Longest Common Subsequence
Table of Contents
The Longest Common Subsequence Problem
A subsequence of a sequence is the original sequence with zero or more elements removed from it. A common subsequence of two sequences is a subsequence that belongs to both sequences. With the Longest Common Subsequence (LCS) problem you are given two sequences - \(X = \langle x_1, x_2,\ldots,x_m\rangle\) and \(Y = \langle y_1, y_2,\ldots,y_n\rangle\) and you want to find a common subsequence of \(X\) and \(Y\) that has the maximum length (there might be more than one common subsequence that have the maximum length).
Note: The elements of the subsequence have to be in both sequences in the same relative order, but don't need to be consecutive. "AK" is a common subsequence of "ARK" and "BACK" because "A" and "K" appears in both sequences and the "A" comes before the "K," even though there are letters between them in both of the original sequences.
Finding The LCS
We basically have to look at three cases.
\[ c[i,j] = \begin{cases} 0 & \text{if } i = 0 \text{ or } j = 0\\ c[i - 1, j - 1] + 1 & \text{if } i,j > 0 \text{ and } x_i = y_j\\ \text{Max}(c[i, j-1], c[i - 1, j) & \text{if } i, j > 0 \text{ and } x_i \neq y_j \end{cases} \]
- \(c\) is the lookup table that we will build
- \(i\) is the index of an element in \(X\) and a row in \(c\)
- \(j\) is the index of an element in \(Y\) and a column in \(c\)
- \(X\) and \(Y\) use 1-based indices, not 0-based
The Length-Finder
As with the other Dynamic Programming algorithms, our function is going to find the length of the longest sequence, not the actual sequence (this is left to another function).

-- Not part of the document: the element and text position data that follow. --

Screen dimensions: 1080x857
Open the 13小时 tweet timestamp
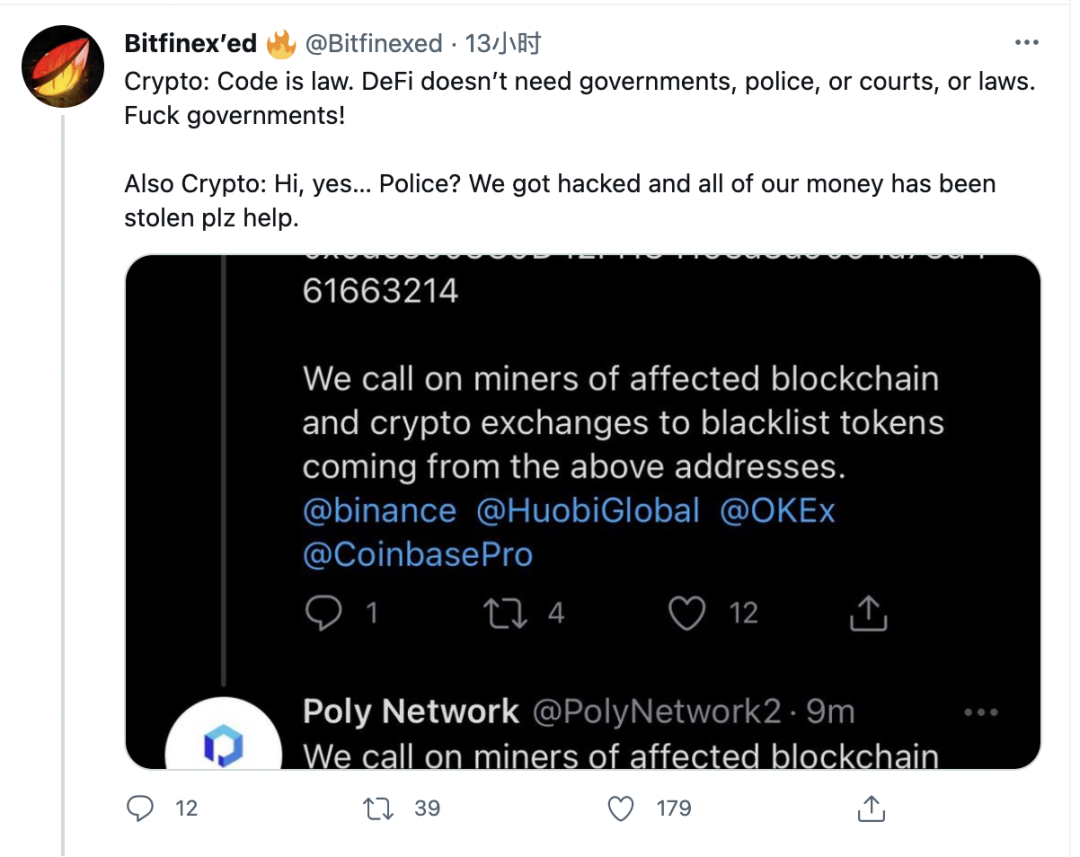[x=503, y=43]
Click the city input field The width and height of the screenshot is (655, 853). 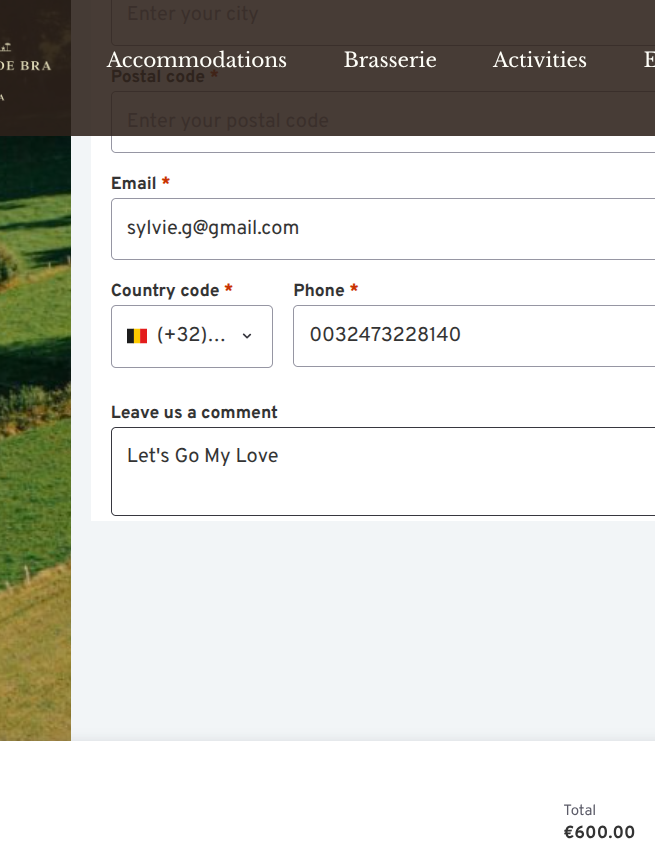pyautogui.click(x=383, y=22)
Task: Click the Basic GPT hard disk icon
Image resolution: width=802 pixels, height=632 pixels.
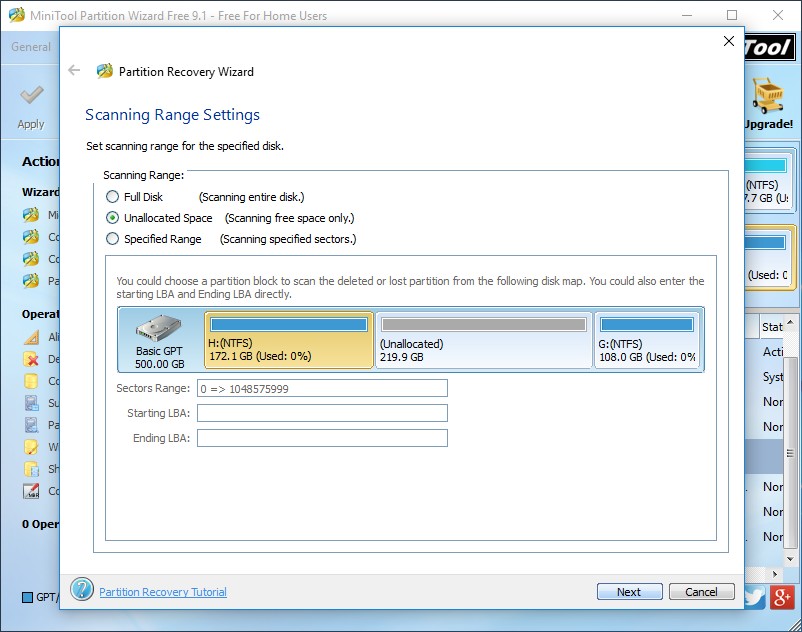Action: click(160, 329)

\begin{algorithm} \caption{Longest Common Subsequence Length Finder} \begin{algorithmic} \INPUT $X$: Sequence of elements \INPUT $Y$: Sequence of elements \OUTPUT Table of common subsequence lengths, table to reconstruct the best subsequence. \PROCEDURE{LCS-Length}{$X, Y$} \STATE \(m \gets X.length\) \STATE \(n \gets Y.length\) \STATE \(b[1\ldots m, 1 \ldots n]\) and \(c[0 \ldots m, 0 \ldots n]\) are new tables. \FOR {\(i \in \{1 \ldots m\}\)} \STATE \(c[i, 0] \gets 0\) \ENDFOR \FOR {\(j \in \{0 \ldots n\}\)} \STATE \(c[0, j] \gets 0\) \ENDFOR \FOR {\(i \in \{1 \ldots m\}\)} \FOR {\(j \in \{1 \ldots n\}\)} \IF {\(X_i = Y_j\)} \STATE \(c[i, j] \gets c[i - 1, j - 1] + 1\) \STATE \(b[i, j] \gets "\nwarrow"\) \ELSEIF {\(c[i - 1, j] \geq c[i, j-1]\)} \STATE \(c[i, j] \gets c[i - 1, j]\) \STATE \(b[i, j] \gets "\uparrow" \) \ELSE \STATE \(c[i, j] \gets c[i, j - 1]\) \STATE \(b[i,j] \gets "\leftarrow"\) \ENDIF \ENDFOR \ENDFOR \RETURN $c, b$ \ENDPROCEDURE \end{algorithmic} \end{algorithm}
Implementation
# python
from collections import namedtuple
# pypi
from attrs import define
from expects import contain_only, equal, expect
Direction = namedtuple("Direction", ["up_left", "up", "left"],
defaults=["\\", "|", "-"])()
@define
class LongestCommonSubsequence:
"""Finds the longest common subsequence of two sequences
Args:
x: first sequence
y: second sequence
"""
x: list
y: list
_table: list=None
_trace_table: list=None
_length: int=None
@property
def table(self) -> list:
"""The memoization table"""
if self._table is None:
self._table = [[0] + [None] * len(self.y)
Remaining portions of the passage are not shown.